Acute lymphoblastic leukemia (ALL) is the most common form of childhood leukemia. Usually we can cure ALL with chemotherapy, but sometimes that fails. When patients would reach that point, it used to be that the outlook for them was not very good.

T cell hacking

Then a new treatment was developed that uses the patient’s own immune system to fight the cancer in their blood. T cells (white blood cells that attack infections) from the patient’s own body are reprogrammed to create armies of cancer-fighting cells. In many cases, this therapy achieves complete and even lasting remission of the leukemia.

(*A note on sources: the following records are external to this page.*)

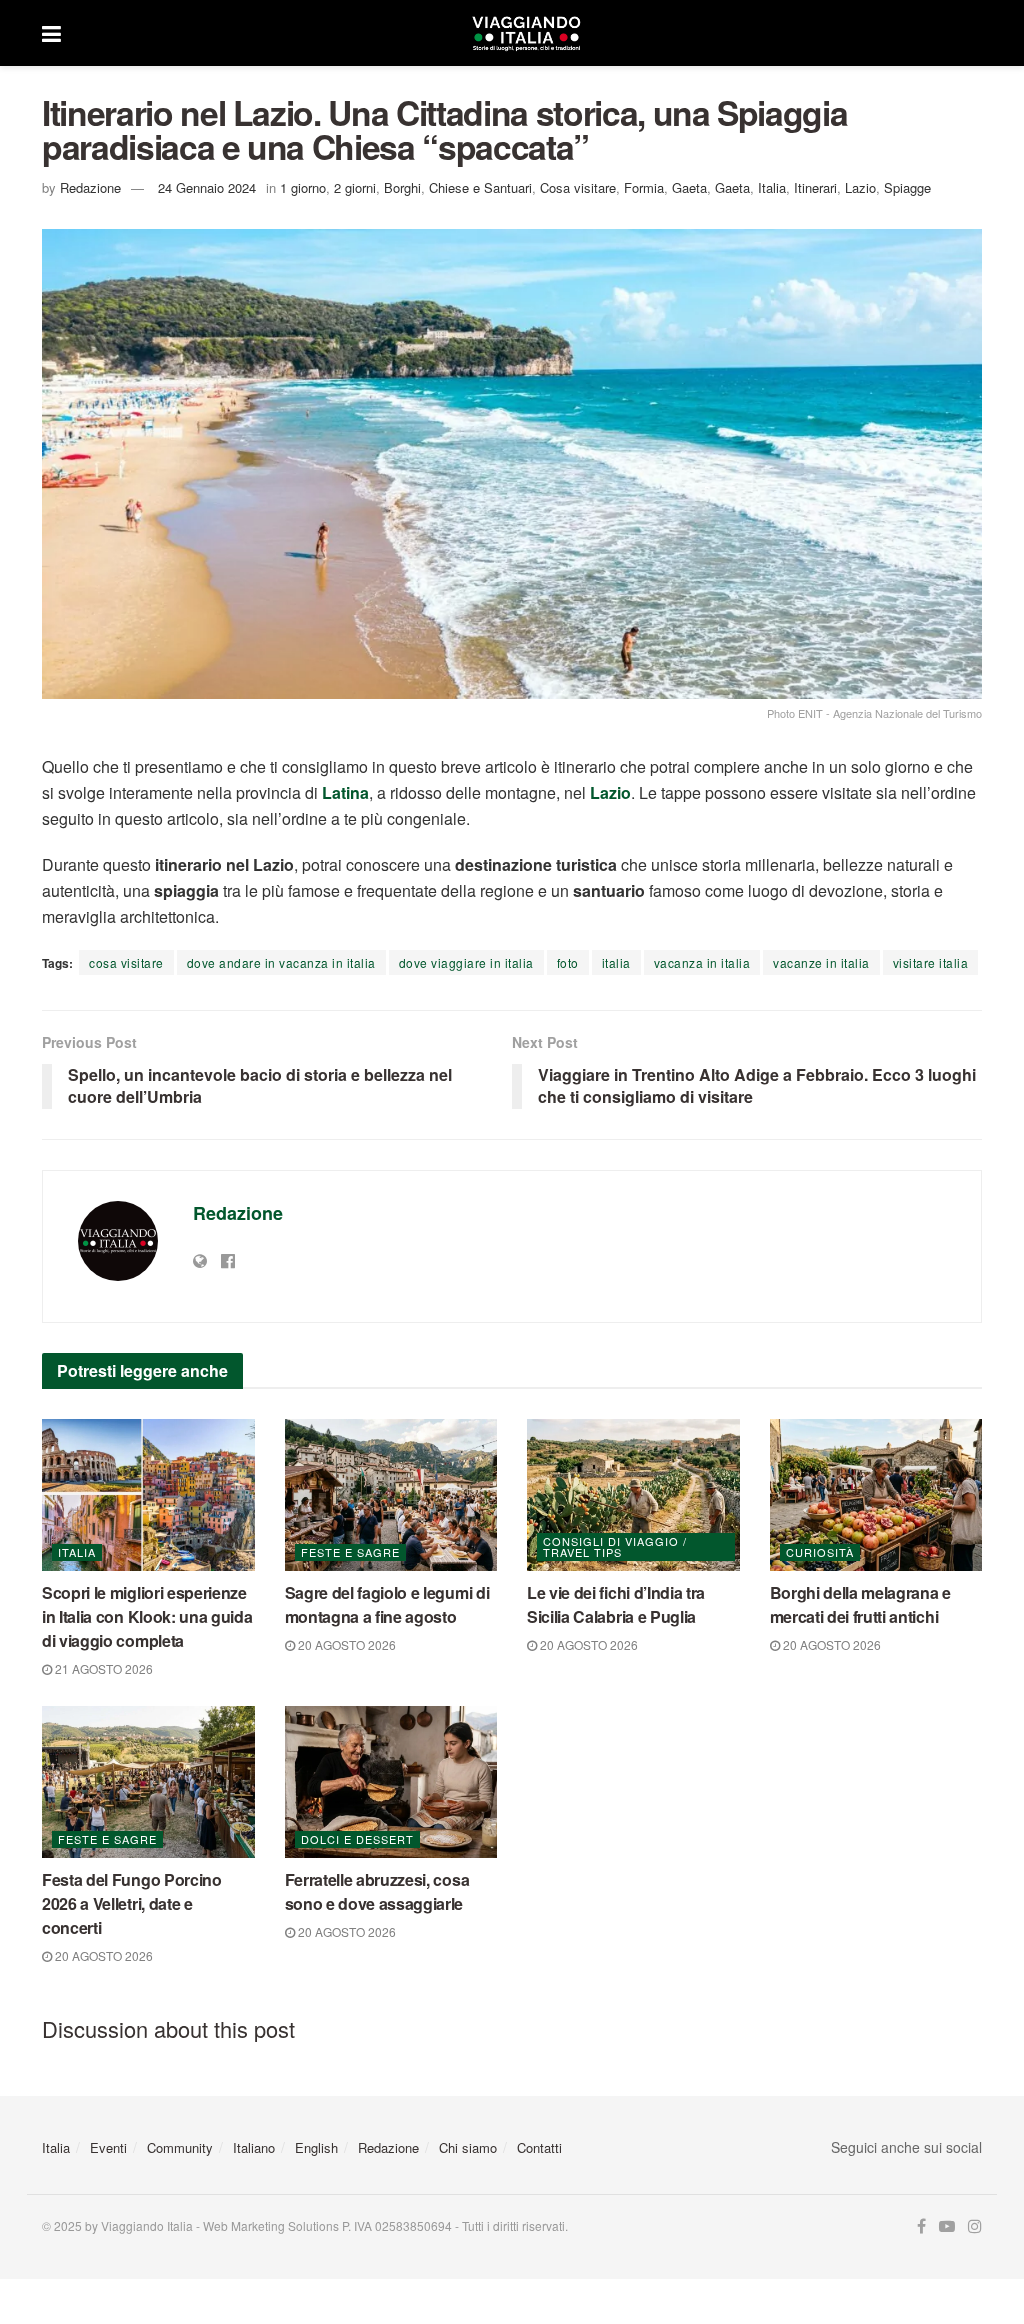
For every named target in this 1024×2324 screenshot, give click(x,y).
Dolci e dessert (357, 1839)
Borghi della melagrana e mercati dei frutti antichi (860, 1604)
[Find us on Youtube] (947, 2226)
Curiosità (820, 1552)
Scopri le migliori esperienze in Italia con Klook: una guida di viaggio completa (147, 1616)
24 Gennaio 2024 (207, 187)
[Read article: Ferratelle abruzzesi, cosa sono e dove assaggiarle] (391, 1782)
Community (180, 2147)
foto (568, 962)
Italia (772, 187)
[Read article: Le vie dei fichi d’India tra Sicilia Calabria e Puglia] (633, 1495)
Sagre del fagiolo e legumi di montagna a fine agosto (387, 1604)
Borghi (402, 187)
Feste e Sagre (350, 1552)
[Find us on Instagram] (975, 2226)
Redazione (90, 187)
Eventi (108, 2147)
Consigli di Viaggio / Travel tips (615, 1546)
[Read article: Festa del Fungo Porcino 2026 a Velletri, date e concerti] (148, 1782)
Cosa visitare (578, 187)
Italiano (254, 2147)
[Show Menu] (51, 33)
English (316, 2147)
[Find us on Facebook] (921, 2226)
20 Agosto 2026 (345, 1644)
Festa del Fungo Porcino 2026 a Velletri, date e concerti (132, 1903)
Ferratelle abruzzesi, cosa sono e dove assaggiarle (377, 1891)
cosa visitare (126, 962)
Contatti (539, 2147)
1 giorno (303, 187)
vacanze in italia (821, 962)
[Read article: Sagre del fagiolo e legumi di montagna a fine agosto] (391, 1495)
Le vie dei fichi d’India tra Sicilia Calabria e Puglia (616, 1604)
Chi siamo (468, 2147)
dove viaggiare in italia (466, 962)
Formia (644, 187)
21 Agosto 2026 (102, 1668)
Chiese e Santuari (480, 187)
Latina (345, 792)
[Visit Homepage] (526, 33)
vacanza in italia (702, 962)
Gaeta (689, 187)
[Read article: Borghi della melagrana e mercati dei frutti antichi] (876, 1495)
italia (616, 962)
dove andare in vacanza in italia (281, 962)
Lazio (860, 187)
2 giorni (355, 187)
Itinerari (815, 187)
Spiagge (907, 187)
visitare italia (931, 962)
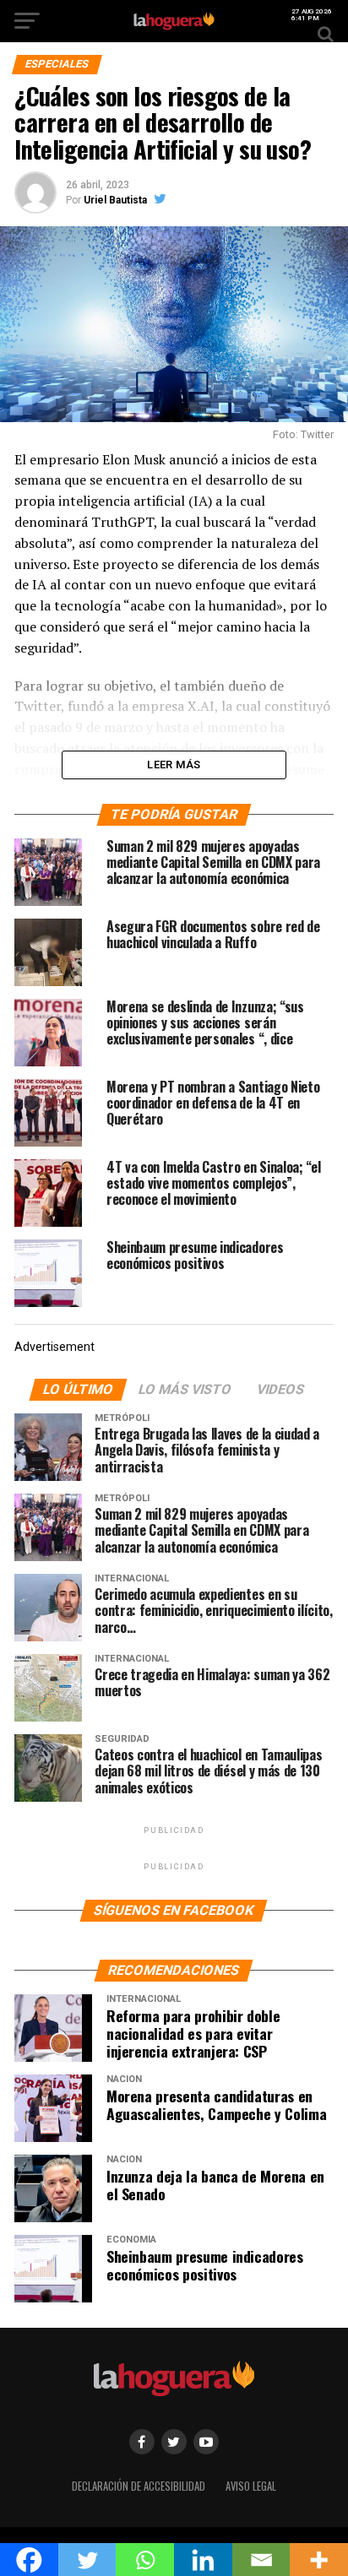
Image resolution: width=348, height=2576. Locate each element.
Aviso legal (251, 2486)
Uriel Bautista (115, 200)
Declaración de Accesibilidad (138, 2486)
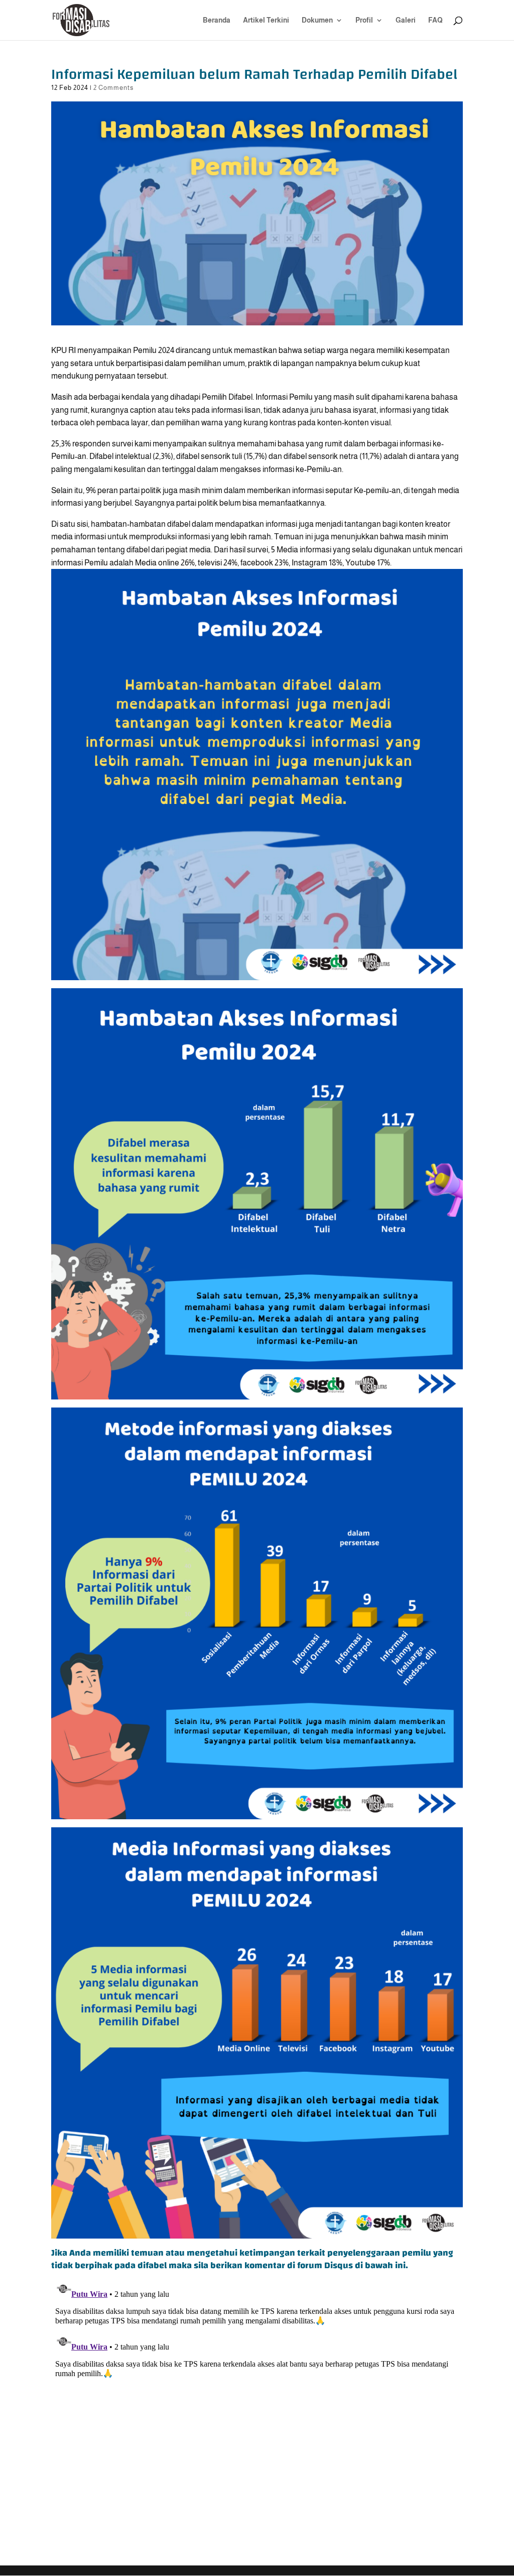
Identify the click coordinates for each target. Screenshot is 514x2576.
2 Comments (113, 87)
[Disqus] (256, 2402)
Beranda (216, 20)
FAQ (435, 20)
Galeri (406, 20)
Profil (364, 20)
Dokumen (317, 20)
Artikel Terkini (266, 20)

It’s amazing to see children who were desperately sick before undergoing the treatment go back to school and their normal lives.  The treatment — called chimeric antigen receptor (CAR) T therapy — has saved many lives and will save many more when it is fully approved and made more widely available.

Emerging side effects

But, as so often happens in cancer therapy, the treatment has side effects.  The T cells that attack the cancer can be very aggressive.  They release substances called cytokines that urgently signal to other white cells to come and join the fight.  The reinforcements release even more cytokines, and sometimes the body’s reaction can get out of hand. 

This cytokine release syndrome (“cytokine storm”) often causes fever and flu-like symptoms. In severe cases, especially when the patient has a great deal of cancer for the T cells to attack, the patient can go into shock, with low blood pressure; internal organs become swollen. The patient is given medication and sometimes has to go on a ventilator. For a short time, the cure can seem nearly worse than the disease.

“... we’re able to more precisely manage the toxicities that may occur from these very powerful treatments.”

Fine-tuning with tech

Researchers collaborating across several institutions looked for a solution to this serious reaction. Since pediatricians believe in prevention, we wanted to deal with this problem before it really got rolling. Like weather forecasters, we needed ways to predict and hopefully avoid the coming storm.

First we analyzed a myriad of cytokines and the levels of these cytokines in patients, pediatric patients with ALL, and some adults as well. Next, the cytokine profiles were used to develop predictive model algorithms, which were then tested in a separate group of pediatric patients. The predictive models worked and we were able to use a single blood test after CAR T cells are given to pick out patients who are highly likely to suffer from severe cytokine release syndrome.

Future applications

Those who fit the profile of being likely to have severe cytokine release syndrome can be promptly treated, hopefully heading off a serious, potentially life-threatening problem. Knowing which cytokines matter also has allowed us to treat cytokine release syndrome using very targeted drugs that were developed for completely different conditions. On the other hand, those who seem unlikely to develop cytokine release syndrome can avoid unnecessary treatment and maybe even extra days in the hospital. Having this information is an advantage all around.

This approach of using cytokines as a biomarker is an exciting aspect of precision medicine to assess possible reactions to these emerging immunotherapy cancer treatments. Modern medicine is making incredible strides in detecting and treating disease, including cancer. By bringing together biochemistry and some serious math, we’re able to more precisely manage the toxicities that may occur from very these powerful treatments. All this is to the benefit of patients who would otherwise have few or no options.